▸ The records
· · · · · · ·

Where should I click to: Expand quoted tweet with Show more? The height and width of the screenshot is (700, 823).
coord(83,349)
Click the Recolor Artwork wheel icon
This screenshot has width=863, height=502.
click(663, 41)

· · · · · · ·

▸ Task statement
Output all of the data exactly as given.

▸ Response to the task
Where should I click to: Expand quoted tweet with Show more? The height and width of the screenshot is (700, 823).
coord(83,349)
Click the Recolor Artwork wheel icon
This screenshot has width=863, height=502.
click(663, 41)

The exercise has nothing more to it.